Diaphragm Boundary Nailing Revisited (Again...)

[StrEng007]

I practice in an area with extremely high wind demands (170MPH and above) and have always required full height blocking to maintain [highlight #FCE94F]diaphragm boundary nailing[/highlight]. Whether this be through nailed blocking w/plates, or using something like a (Simpson) roof boundary clip, it's always there. It's alarming how often I get push back on this from the contractors.

Having combed through this time and time again, I often go through the following sequence of design aspects and responsibilities. In the end, I consistently end up requiring the full height blocking. For those of you who have solidified your design on an alternate solution, do you mind discussing how you get around requiring full height blocking at truss heels? If you're going to suggest a structurally sheathed hybrid soffit/diaphragm, do you have any industry standards or references to back it up (besides your own manual calculations).

Thought sequence:

[li]For both "blocked" and "Un-blocked" diaphragms, the AWC's SDPWS require nailing at diaphragm boundaries.[/li]
[li]However, prescriptive sections of the IRC provide details to ignore continuity for boundary nailing based on an acceptable truss heel height... in some cases omitting any blocking at all.[/li]
[li]However, truss designers assume loading in the plane of the truss. Truss designs do not account for cross-grain bending.[/li]
[li]The SBCA and Wood Truss Council piggyback on the suggestions of the IRC and go a step further by providing an analytical approach to partial height blocking. They assume manufactured connectors can do the trick.[/li]
[li]However, manufacturers' like Simpson do not warranty connectors to replace diaphragm boundary members or prevent cross grain bending.[/li]
[li]GC's claim, "in all their years of building, they never had to do it that way." They also want cost savings.[/li]
[li]Architects are more concerned about ventilation issues... v-notching, blocking holes, blocking every other bay, etc. (rightfully so).[/li]
[li] The building designers must connect the dots and takes responsibility for the truss bracing and load path continuity.[/li]

What am I missing here?

 

[KootK]

What am I missing here?

Very little it seems.

- If I'm genuinely concerned about diaphragm to sill plate connection capacity, I'll insist upon the full height blocking.

- Intermittent blocking is obviously preferable if the numbers support that.

- I've done it per the SBCA recommendations based on heel height etc.

- SBCA used to recommend "bird blocking" which was full height with a hole drilled in it for ventilation. I've specified this too. The things probably just fall apart during drilling or under any real load so I'm not enamored of this option. Might be better in LSL or something like that.

In general, I don't get too excited about the blocking. And this harkens back to my feeling that "normal" light wood frame buildings probably don't warrant serious lateral engineering for the most part. In a high wind location I would, of course, ensure that uplift was dealt with robustly.

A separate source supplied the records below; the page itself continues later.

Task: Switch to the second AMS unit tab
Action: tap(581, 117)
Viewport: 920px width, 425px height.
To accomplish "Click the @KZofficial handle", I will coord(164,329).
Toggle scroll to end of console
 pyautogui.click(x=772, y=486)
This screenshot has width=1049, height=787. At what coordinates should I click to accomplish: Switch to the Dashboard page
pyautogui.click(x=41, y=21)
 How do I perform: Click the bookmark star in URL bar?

A topic of debate here in the past has been whether or not anyone has actually observed a diaphragm failure in a building of this sort. My recollection of the outcome of that is that such failures:

1) Are extremely rare, usually requiring the participation of a significant hurricane or tornado. Or a testing lab.

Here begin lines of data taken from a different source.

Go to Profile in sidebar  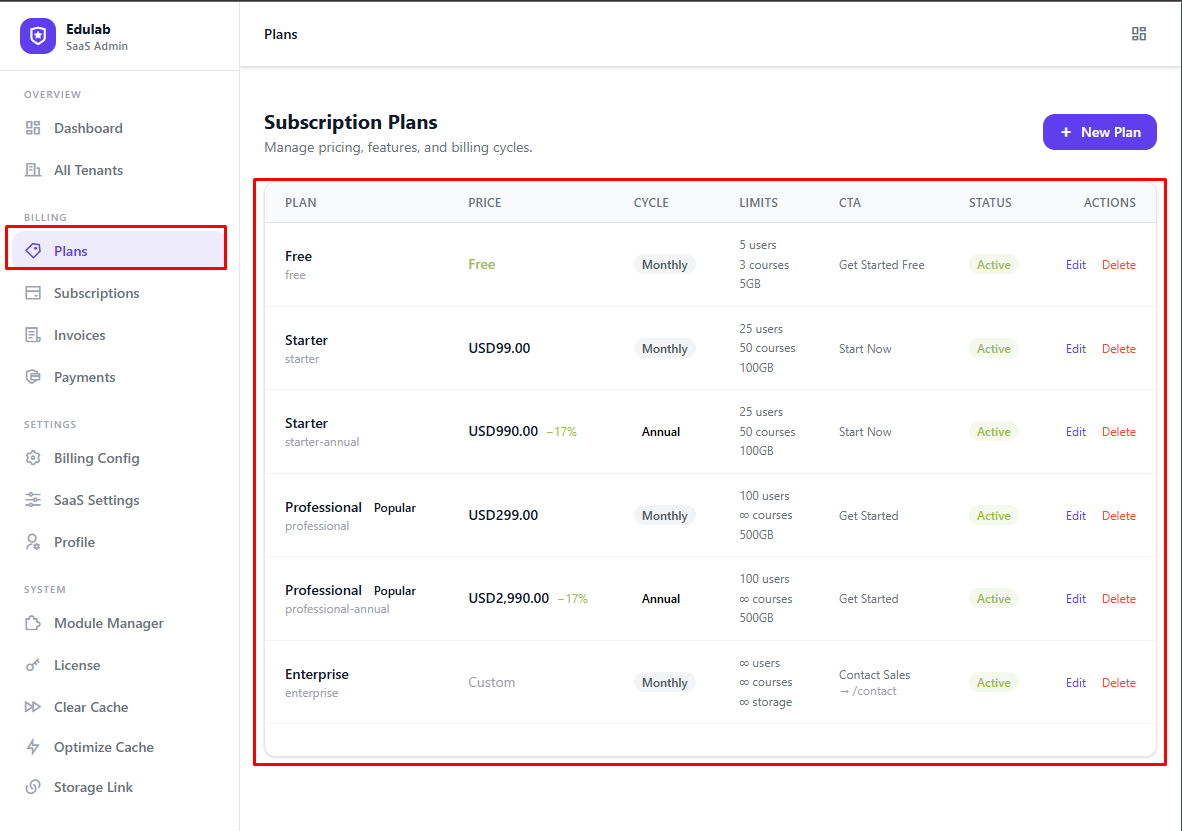[74, 542]
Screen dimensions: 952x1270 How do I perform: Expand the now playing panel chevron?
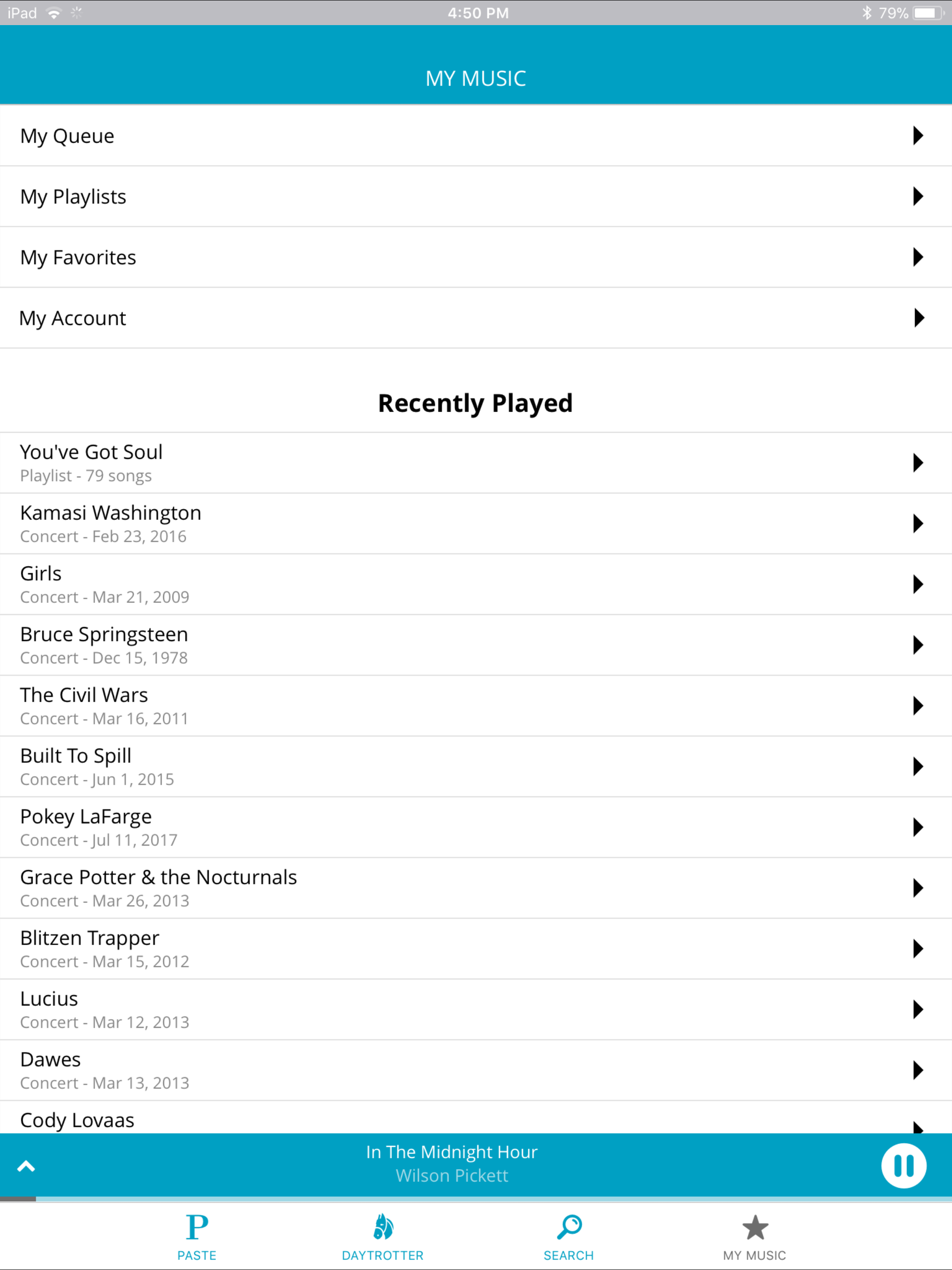26,1166
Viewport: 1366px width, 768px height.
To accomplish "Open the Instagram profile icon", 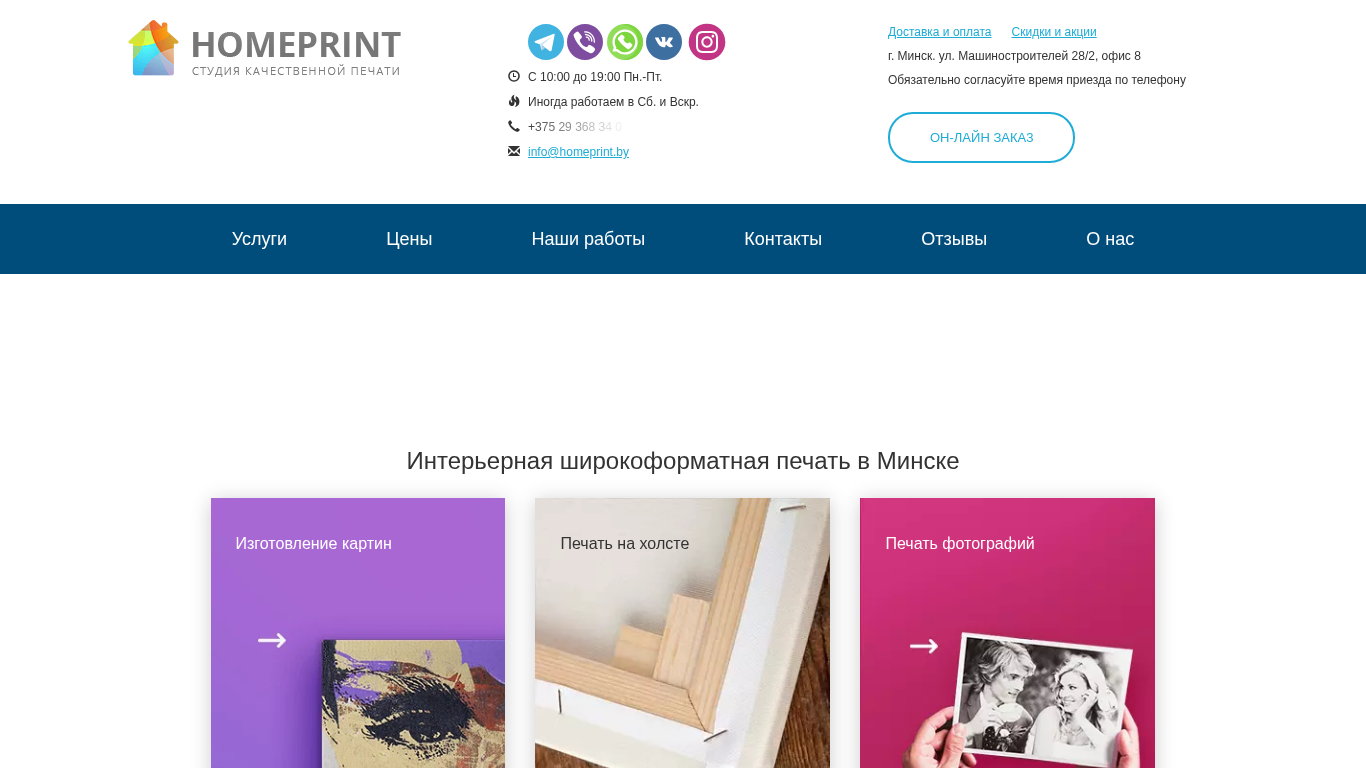I will coord(707,42).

2) Tend to be local and not catastrophic. Re-entrant corners and such.

3) Are most often found in connector hardware promotional / educational material.

It's an uncomfortable thing. If there's a clean answer to it somewhere, I'll be interested to hear of it.

 

[StrEng007]

I'd also be interested to know. Almost all my work is located in hurricane zones with buildings that have multiple planes of irregular roof layouts. You'd be surprised how many design issues are not on others' radar. That's why I like coming here to hash it out.

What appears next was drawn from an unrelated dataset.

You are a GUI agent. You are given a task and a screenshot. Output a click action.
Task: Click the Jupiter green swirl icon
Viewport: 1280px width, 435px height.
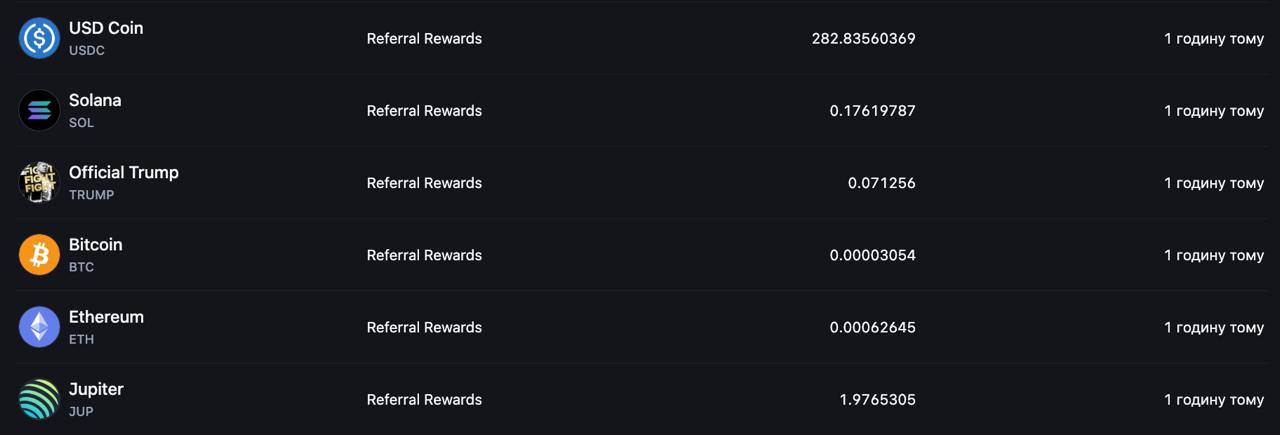click(40, 399)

It's hard to explain to the GC that the typical prescriptive designs they "see everywhere else" just don't apply. Our Codes are written to a basic 'box type' level of performance to which luxury properties don't subscribe to.

 

[bones206]

The permanent lateral truss bracing (assuming it’s installed) probably provides a lateral load path that we ignore, but could be helping deliver some of the shears in the bottom chord plane and bypassing the sheathing plane. Actual demand at the heels might be less than we estimate using conventional diaphragm theory, since the truss and bracing is actually more of a space frame than anything. I’d be interested to see some testing or phd thesis that looked at that.

 

[StrEng007]

bones,
Very true. That's another area that lacks a lot of coordination between the truss designer, building designer, and roof contractor. Although the IRC (recently, as in several Code iterations ago) covers the permanent lateral bracing requirements, I rarely see it specified on others' construction documents. I just hope the GCs are using the standard document for "Permanent Restraint/Bracing of Chords & Web Members".

I know it's not just me, but I always seem to find these topics that spiral into an accepted method of practice.